Home > cucumber, ruby, selenium > Automated Testing with Cucumber + Capybara

Automated Testing with Cucumber + Capybara

In this post we will introduce another gem called Capybara.

Capybara is an acceptance testing framework with a higher level API and support for multiple backends, supports Selenium and runs in different browsers.

Others may ask, “Why would I use capybara if selenium could also drive the browser the way I want it?”  Well, one advantage I appreciate is Capybara’s higher-level API compared to selenium.

Let’s take for example a simple scenario of typing strings to an input textbox:

Selenium-webdriver snippet


require 'selenium-webdriver'

element = driver.find_element :name => "q"
element.send_keys "Cucumber tests"

Capybara snippet

require 'capybara'

fill_in "q", "Cucumber tests"

You can obviously see from this example that Capybara enforces easier writing scripts ability. For a complete documentation on Capybara you can check this link from Github which I found very helpful.

After installation setup discussed in my previous post Introduction to Cucumber, you need to have the following folder structure and files:

I. Base Folder

Base Folder Structure

where:

features – folder to host all your feature files

step_definitions – folder to host all your step definition Ruby files

support – folder to host your configuration files (env.rb)

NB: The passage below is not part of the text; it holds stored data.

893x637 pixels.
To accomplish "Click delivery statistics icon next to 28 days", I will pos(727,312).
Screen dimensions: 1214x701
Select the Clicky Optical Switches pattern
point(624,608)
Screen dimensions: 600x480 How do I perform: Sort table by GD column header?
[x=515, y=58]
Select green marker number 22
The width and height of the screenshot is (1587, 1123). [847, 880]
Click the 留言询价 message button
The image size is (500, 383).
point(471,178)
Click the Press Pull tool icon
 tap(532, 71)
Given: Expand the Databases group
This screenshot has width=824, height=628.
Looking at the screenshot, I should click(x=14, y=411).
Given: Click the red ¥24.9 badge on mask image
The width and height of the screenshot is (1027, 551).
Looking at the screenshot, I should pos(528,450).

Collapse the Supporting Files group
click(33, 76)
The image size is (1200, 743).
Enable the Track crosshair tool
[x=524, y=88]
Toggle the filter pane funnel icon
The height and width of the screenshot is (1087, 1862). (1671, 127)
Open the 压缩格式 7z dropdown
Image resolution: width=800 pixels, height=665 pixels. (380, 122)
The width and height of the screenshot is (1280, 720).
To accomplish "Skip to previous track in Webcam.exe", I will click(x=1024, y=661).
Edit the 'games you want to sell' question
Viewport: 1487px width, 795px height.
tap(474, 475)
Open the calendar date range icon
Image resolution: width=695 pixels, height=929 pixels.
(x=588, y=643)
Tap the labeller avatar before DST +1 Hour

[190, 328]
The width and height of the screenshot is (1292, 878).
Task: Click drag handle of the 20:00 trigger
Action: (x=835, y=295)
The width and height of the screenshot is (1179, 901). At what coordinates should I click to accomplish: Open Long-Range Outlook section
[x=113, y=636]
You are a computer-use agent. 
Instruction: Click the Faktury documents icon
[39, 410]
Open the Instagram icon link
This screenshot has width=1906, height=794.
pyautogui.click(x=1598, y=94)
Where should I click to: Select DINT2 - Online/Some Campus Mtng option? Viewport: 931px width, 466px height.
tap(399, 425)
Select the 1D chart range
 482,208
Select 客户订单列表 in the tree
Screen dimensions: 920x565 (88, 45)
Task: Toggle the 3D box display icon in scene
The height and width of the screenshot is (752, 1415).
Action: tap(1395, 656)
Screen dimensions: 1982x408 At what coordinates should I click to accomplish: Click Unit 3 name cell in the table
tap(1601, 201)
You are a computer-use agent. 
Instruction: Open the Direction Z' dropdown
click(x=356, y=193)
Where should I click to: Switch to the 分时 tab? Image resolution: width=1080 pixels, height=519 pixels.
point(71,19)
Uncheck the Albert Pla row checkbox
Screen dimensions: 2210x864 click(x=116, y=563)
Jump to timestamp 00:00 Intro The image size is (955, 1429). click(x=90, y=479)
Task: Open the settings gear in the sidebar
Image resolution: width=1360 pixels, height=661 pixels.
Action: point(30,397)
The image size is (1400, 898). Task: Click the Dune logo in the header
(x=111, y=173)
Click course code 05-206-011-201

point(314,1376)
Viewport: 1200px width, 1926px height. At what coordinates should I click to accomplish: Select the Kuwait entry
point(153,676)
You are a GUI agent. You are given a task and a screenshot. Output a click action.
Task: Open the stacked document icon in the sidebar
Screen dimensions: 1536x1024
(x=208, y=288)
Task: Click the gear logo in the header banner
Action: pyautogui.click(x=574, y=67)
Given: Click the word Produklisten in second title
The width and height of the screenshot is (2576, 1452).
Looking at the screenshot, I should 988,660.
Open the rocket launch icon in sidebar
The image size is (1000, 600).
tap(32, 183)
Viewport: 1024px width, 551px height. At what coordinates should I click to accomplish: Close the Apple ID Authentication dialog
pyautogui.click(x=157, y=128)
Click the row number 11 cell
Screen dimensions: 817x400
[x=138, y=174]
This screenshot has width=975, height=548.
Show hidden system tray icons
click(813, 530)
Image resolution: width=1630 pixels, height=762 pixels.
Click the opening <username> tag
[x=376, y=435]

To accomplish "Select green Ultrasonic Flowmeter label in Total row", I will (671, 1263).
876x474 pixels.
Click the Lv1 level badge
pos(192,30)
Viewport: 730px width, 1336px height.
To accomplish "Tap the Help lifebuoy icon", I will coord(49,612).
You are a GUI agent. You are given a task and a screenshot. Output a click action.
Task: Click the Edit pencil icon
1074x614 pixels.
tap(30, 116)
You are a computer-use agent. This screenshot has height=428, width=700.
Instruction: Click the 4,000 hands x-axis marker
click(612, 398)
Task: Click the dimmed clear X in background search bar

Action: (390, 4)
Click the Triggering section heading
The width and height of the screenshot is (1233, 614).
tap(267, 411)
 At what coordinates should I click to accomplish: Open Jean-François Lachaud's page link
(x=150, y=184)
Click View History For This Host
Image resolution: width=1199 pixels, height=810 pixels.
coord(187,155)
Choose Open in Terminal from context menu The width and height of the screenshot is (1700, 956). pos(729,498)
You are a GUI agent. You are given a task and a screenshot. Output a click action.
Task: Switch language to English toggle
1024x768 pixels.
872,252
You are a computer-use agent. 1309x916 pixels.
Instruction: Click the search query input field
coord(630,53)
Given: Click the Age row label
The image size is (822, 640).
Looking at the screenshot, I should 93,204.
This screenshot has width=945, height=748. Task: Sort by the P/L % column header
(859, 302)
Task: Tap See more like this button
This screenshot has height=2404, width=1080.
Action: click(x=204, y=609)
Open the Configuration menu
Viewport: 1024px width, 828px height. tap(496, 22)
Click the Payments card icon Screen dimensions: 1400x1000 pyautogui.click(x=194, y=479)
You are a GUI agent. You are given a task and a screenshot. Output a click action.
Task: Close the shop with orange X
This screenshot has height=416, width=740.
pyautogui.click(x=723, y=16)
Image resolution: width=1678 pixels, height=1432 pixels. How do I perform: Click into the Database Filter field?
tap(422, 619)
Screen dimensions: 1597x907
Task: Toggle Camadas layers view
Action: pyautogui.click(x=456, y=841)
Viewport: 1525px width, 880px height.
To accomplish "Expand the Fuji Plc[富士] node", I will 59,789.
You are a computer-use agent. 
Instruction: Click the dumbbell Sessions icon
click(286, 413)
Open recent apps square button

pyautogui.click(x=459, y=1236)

Gemfile – defines the top-level gems to be used in your project

II. Features

– describes the features that a user will be able to use in the program

Sample: simple_search.feature


Feature: As a user I should be able to perform simple google search

Scenario: A simple google search scenario
 Given I am on the main google search
 When I fill in "q" with "Cucumber test"
 And I click "gbqfb" button
 And I click on the first result
 Then I should see "Cucumber lets software development teams describe how software should behave in plain text."

III. Step Definition

– describes the actions that user will do for each step.

Sample: search_step.rb

Given /^I am on the main google search$/ do
 visit ('/')
end

When /^(?:|I )fill in "([^"]*)" with "([^"]*)"$/ do |field, value|
 fill_in(field, :with => value)
end

Then /^I click "([^"]*)" button$/ do |button|
 click_button(button)
end

Then /^I click on the first result$/ do
 find(:xpath, "//html/body/div[3]/div[2]/div/div[5]/div[2]/div[2]/div/div[2]/div/ol/li/div/h3/a").click
end

Then /^I should see "([^"]*)"$/ do |text|
 page.should have_content(text)
end

IV. Support

– hosts all configuration files

Sample: env.rb

require 'capybara'
require 'capybara/cucumber'

Capybara.default_driver = :selenium
Capybara.app_host = "http://www.google.com"
Capybara.default_wait_time = 20

World(Capybara)

V. Gemfile

– a format for describing gem dependencies required to execute Ruby codes

Sample: Gemfile


source "http://rubygems.org"

group(:test) do
 gem 'cucumber'
 gem 'capybara'
 gem 'rspec'
end

VI. Run

Using terminal go to your root project folder and type: cucumber or bundle exec cucumber

After the run, you should be able to see the results like this:

1 scenario (1 passed)
5 steps (5 passed)
0m9.461s

This example runs smoothly in Windows 7. Let me know if it works for you as well.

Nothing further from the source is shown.